*** Opening of Supplied data ***

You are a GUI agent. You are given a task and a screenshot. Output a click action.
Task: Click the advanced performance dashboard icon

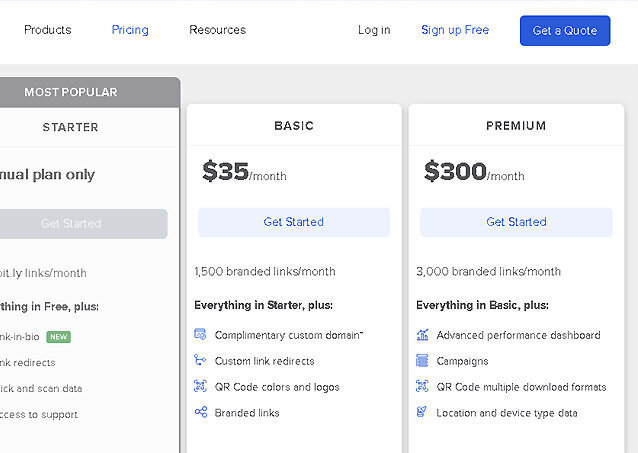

*** Close of Supplied data ***
*** Opening of Supplied data ***

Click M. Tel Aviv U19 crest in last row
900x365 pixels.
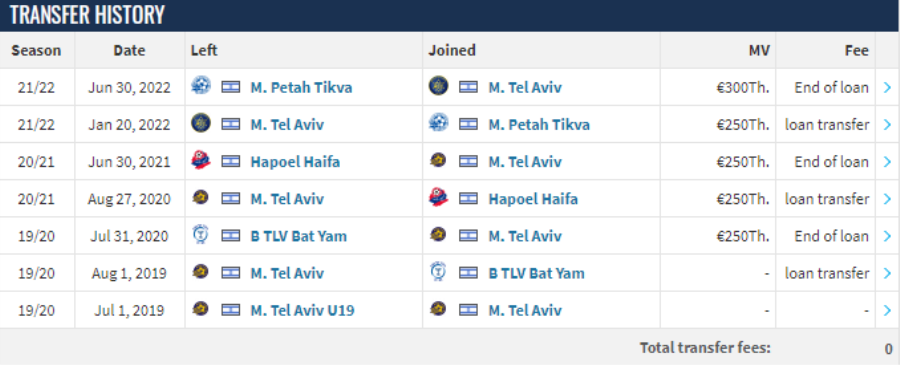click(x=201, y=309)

*** Close of Supplied data ***

Activity =>
All lines in the listing above from the line containing "You are a GUI" to the line containing "Task: Click the", inclusive, should be retyped exactly; no other lines should appear.

Response to this task =>
You are a GUI agent. You are given a task and a screenshot. Output a click action.
Task: Click the advanced performance dashboard icon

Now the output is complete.